- [TEXT SEGMENT]
Investor Confusion Abounds

As the saying goes, war is hell and the volatility it causes in markets is also hellish. The good news is that the equity markets have not declined as severely as was the case in historical events. The economy continues to hold despite a very low level of hiring. What is more worrisome is that inflation continues to be stubborn at around the 3% level. The Fed goal of 2% appears to be quite challenged on the foreseeable horizon.

What is an investor to do? The standard response is to do nothing in the near term until this war is over. The dilemma is that the end of the war is nowhere in sight. An investor may consider allocating more to Treasury bonds since rates are up with the ten-year maturity now around the 4.28% level. However, there is room to attain the 4.5% level in the near term.

The Fed revealed that they are also quite mixed on the future path given they held rates steady. Consensus has formed that there will be only one rate cut this year. If the data does not change course, there may even be a rationale for a rate hike next year. Of course, the policy will be beholden to the Fed Chair transition and how that timing will evolve.

Inflation is now forecast at 2.7% for the remainder of 2026 and at 2.2% for 2027. The latter appears to be an ambitious goal. A lot will hinge on what transpires with oil prices. With a national average hovering around $3.84 the number of trips to the strip mall and other destinations may be consolidated into fewer trips. For those commuting by car, the higher costs will increase and will impinge on other spending.

But the effects of the war will largely depend on the duration and just how much damage is inflicted on the oil industry. It may take months or years and a good deal of capital to restore some of the facilities that have been damaged to working order.

Municipal Topics

There is a developing trend in some states to raise taxes and or fees to plug budget gaps. Previously, we discussed the California billionaire wealth tax that is pending. In Washington State, the legislature has approved a first ever income tax for those filers with $1 million or more of income at a rate of 9.9%. The increase is scheduled to go into effect in 2029 after a Supreme Court Review and a vote. Many have maintained over the years that the state’s constitution does not permit income tax. The proposed tax passed by a relatively narrow margin. The argument before the state’s Supreme Court will be most instructive.

New Jersey is considering whether to trim back certain corporate income tax breaks. Education and transit are spending items in need of more funds. Reducing property taxes in the state is also a perennial goal. In Pennsylvania, legalizing and taxing marijuana and other amusements is the order of the day. The state is focused on supplementing Medicaid considering the federal cuts. In New Jersey and Pennsylvania, these items are only budgetary proposals currently. The legislative processes have time to be conducted before the July 1 deadlines. Neither state has been considering broad-based tax increases.

In New York City, the Mayor has proposed a housing development over the Sunnyside train yards in Queens. There is keen developer interest. In order to facilitate the project, a concrete deck would need to be constructed over the train tracks in a similar fashion to what had taken place in the case of the Hudson Yards development. The HY deck was financed through PILOTS (Payments in Lieu of Taxes). A similar approach would be anticipated in the prospective Sunnyside development.

Higher rates are bound to make municipals more attractive to investors. But the municipal market has not had any significant issues with demand of late.

- [SOURCE DATA]

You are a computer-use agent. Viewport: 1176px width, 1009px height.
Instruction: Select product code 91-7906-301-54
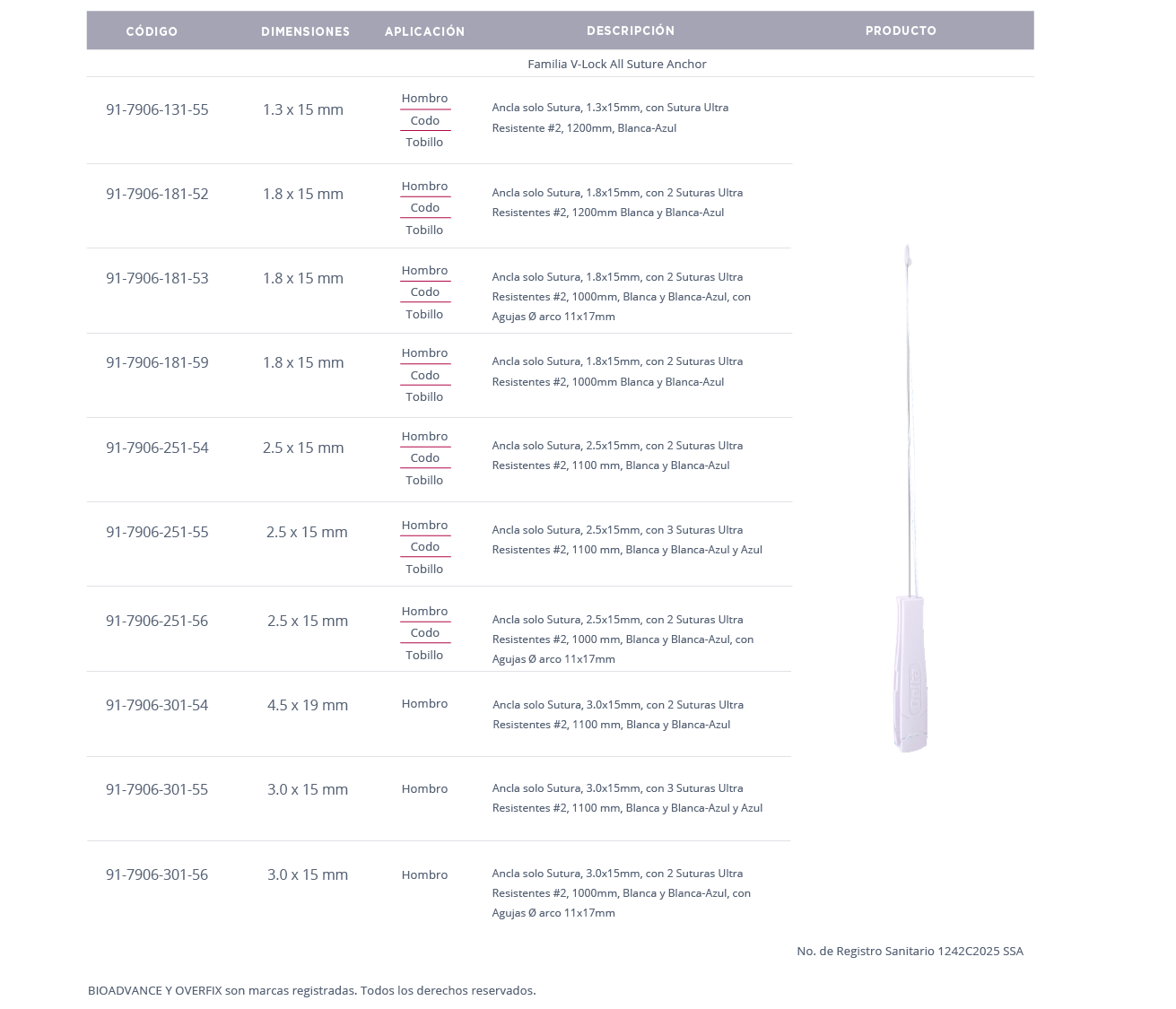(157, 705)
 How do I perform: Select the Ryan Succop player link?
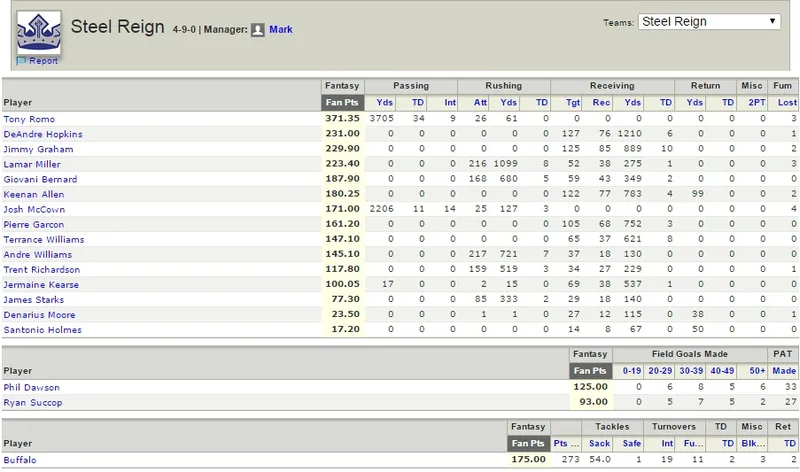pyautogui.click(x=33, y=403)
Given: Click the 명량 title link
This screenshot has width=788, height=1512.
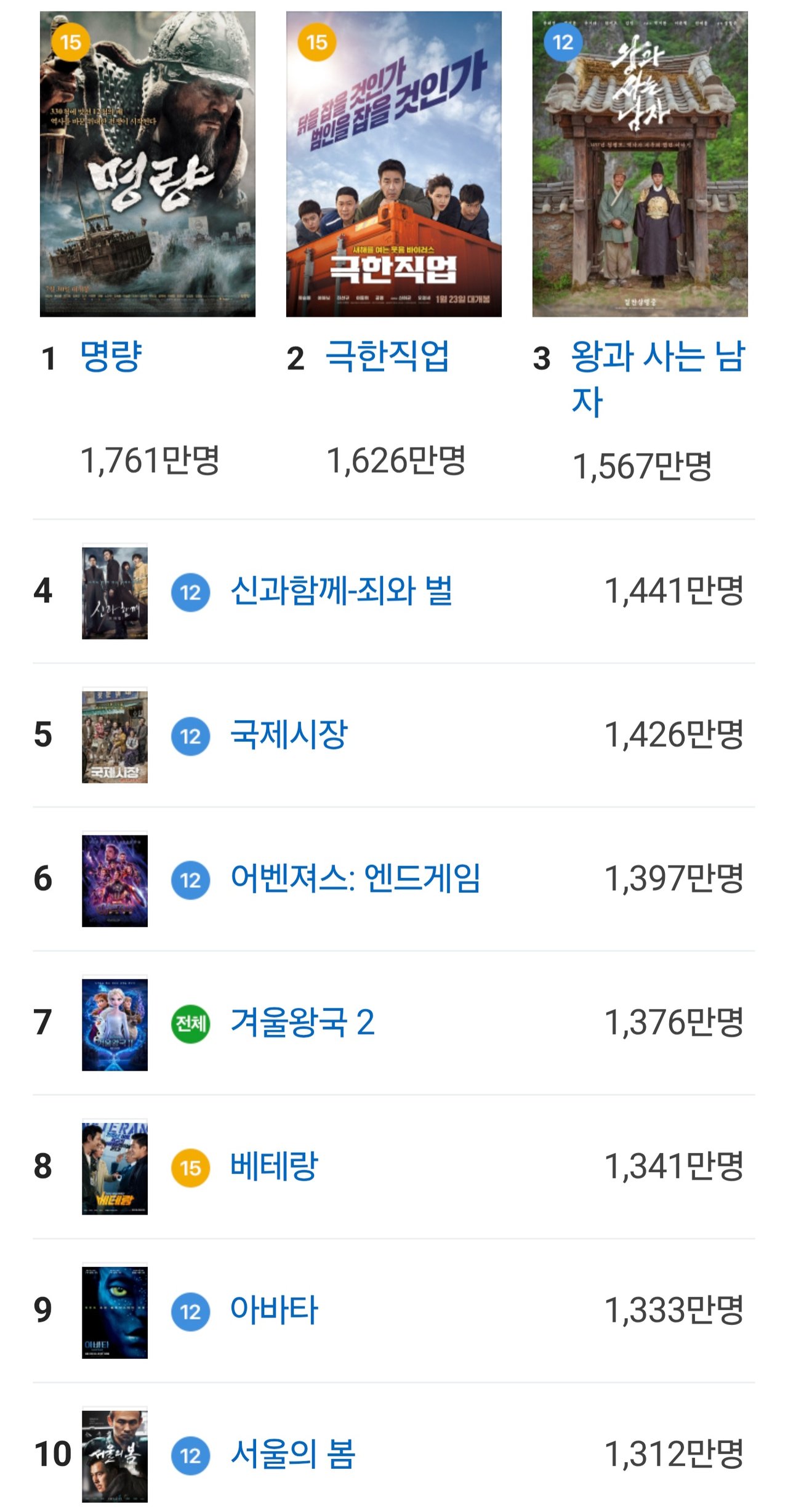Looking at the screenshot, I should point(111,356).
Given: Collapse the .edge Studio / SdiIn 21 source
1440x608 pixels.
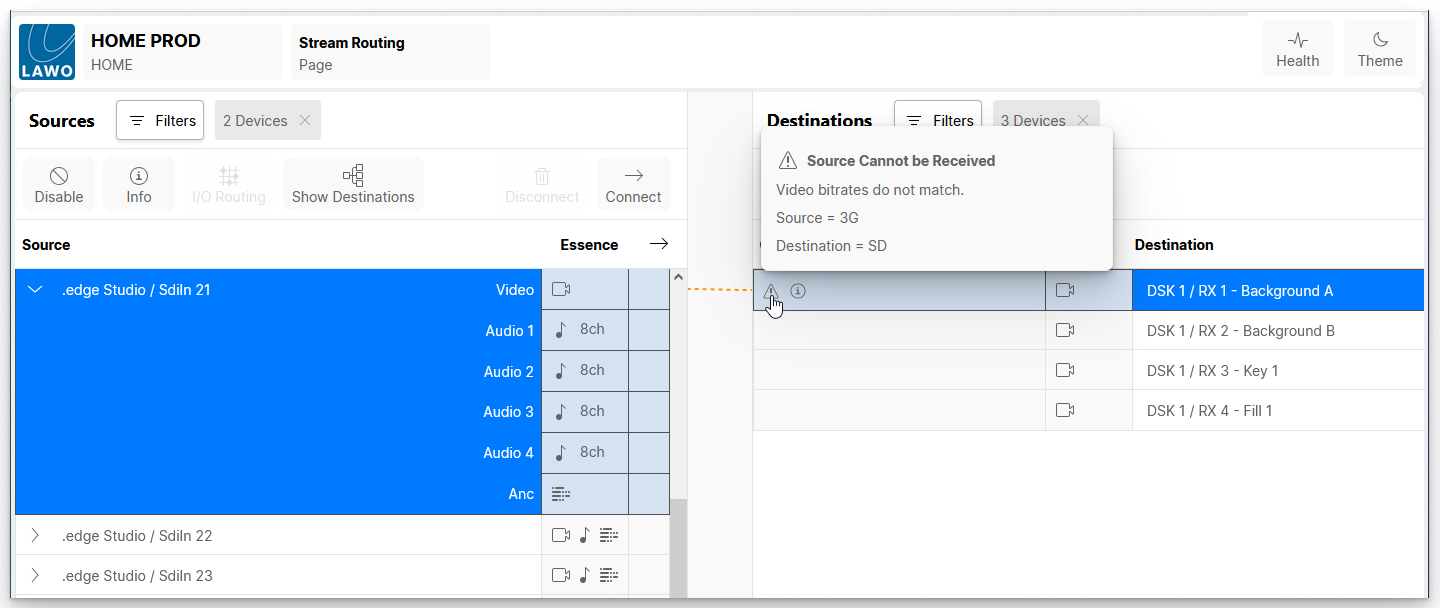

- [ASSIGNED TASK 1]
Sum up the market commentary in two sentences.
- [ASSIGNED TASK 2]
Write out the part of the market commentary that begins at the words "As the saying" and stops after "the near term.".
The entries stand apart from the market commentary and are separate material.

- [WRITTEN REPLY 1]
The war has made markets volatile, though stocks have not fallen as hard as in past events, while inflation stays stubborn around 3% and the Fed has held rates steady, with only one rate cut expected this year. Some states are turning to higher taxes or fees to plug budget gaps, including Washington's legislature approving a 9.9% income tax on filers with $1 million or more, and higher rates are expected to make municipals more attractive to investors.

- [WRITTEN REPLY 2]
As the saying goes, war is hell and the volatility it causes in markets is also hellish. The good news is that the equity markets have not declined as severely as was the case in historical events. The economy continues to hold despite a very low level of hiring. What is more worrisome is that inflation continues to be stubborn at around the 3% level. The Fed goal of 2% appears to be quite challenged on the foreseeable horizon.

What is an investor to do? The standard response is to do nothing in the near term until this war is over. The dilemma is that the end of the war is nowhere in sight. An investor may consider allocating more to Treasury bonds since rates are up with the ten-year maturity now around the 4.28% level. However, there is room to attain the 4.5% level in the near term.